All of the entries below should be copied exactly as they appear.

(Items listed in a dataset)
────────
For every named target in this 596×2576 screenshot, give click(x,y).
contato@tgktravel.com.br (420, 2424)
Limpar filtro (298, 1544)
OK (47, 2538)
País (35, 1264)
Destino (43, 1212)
────────
§ Task response
For every named target in this 596×2576 screenshot, give click(x,y).
contato@tgktravel.com.br (420, 2424)
Limpar filtro (298, 1544)
OK (47, 2538)
País (35, 1264)
Destino (43, 1212)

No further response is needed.